Nor is your cause immediately helped
by having seven male nominees in the Best Supporting Performance category. This will anger everybody who you haven’t already
enraged with your decision to lump all Lead and Supporting Performances into
one category: women will be upset because there aren’t enough females in this
category, men will be pissed because they’re all being placed in supporting.

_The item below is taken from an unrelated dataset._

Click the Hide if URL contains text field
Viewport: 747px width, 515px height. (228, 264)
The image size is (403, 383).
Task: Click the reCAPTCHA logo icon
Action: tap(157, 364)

And by the way, if this decision
was made as a sop to those performers who don’t identify as either gender,
well, where are they? Its fine and fitting that you boast on your website about
the inclusivity of the people who give out your nominees – considering how far
behind every other awards show in the world is, it’s worth a victory lap or
two. But none of the performers in either category identify as non-binary. I realize in a sense why you’ve done this considering
just how dangerous things are for the LGBTQ+ community these days. But if you
did this to recognize the T part of it, it didn’t happen this year. And that’s
not a good way to start out a precedent.
No one pays any attention to the Spirit Awards
– this is very sad, to be sure, but perhaps inevitable when you present the day
before the Oscars. I’d say this relative anonymity has been a boon to the IFC:
it has allowed them greater creative freedom on every respect and a fair amount
of pleasure. But the moment you went out of your way to give your nominations
this way, the Spirit Awards have put a target on their back. I guarantee you, the
IFP will soon become the target of attacks. And given how fragile your ratings
and place in the Hollywood system is right now, you have to ask if it’s worth
it.
And the irony is the Spirits have
been for years, the gold standard when it comes to recognize films and performers
in the LGBTQ+ community. From Gods and Monsters to Boys Don’t Cry, from
Brokeback Mountain to Milk and The Kids are All Right, the
spirits have gone out of their way to recognize the stories of these communities.
You recognized Ian McKellen and Ellen Page (before she transitioned) John Cameron
Mitchell and Dustin Lance Black. The independent film community has led the way
for gay and lesbian stories to be told, the same way that it has led in telling
story for BIPOC and the Asian-American and LatinX community. The Spirits have
always been the gold standard for any awards show when comes to speaking for
inclusivity. This decision is as an argument for exclusion.
I hope with all my heart that at
some point the Spirits awards realize the error of their ways, and not just
because I don’t want other awards shows to follow their example. They have held
a special place in my heart in my career of watching awards shows, existing in
a perfect place of recognition of excellence and disdain for the norms of an
awards show. They’ve managed to lead the film industry in certain ways. I
really hope this isn’t one way they do.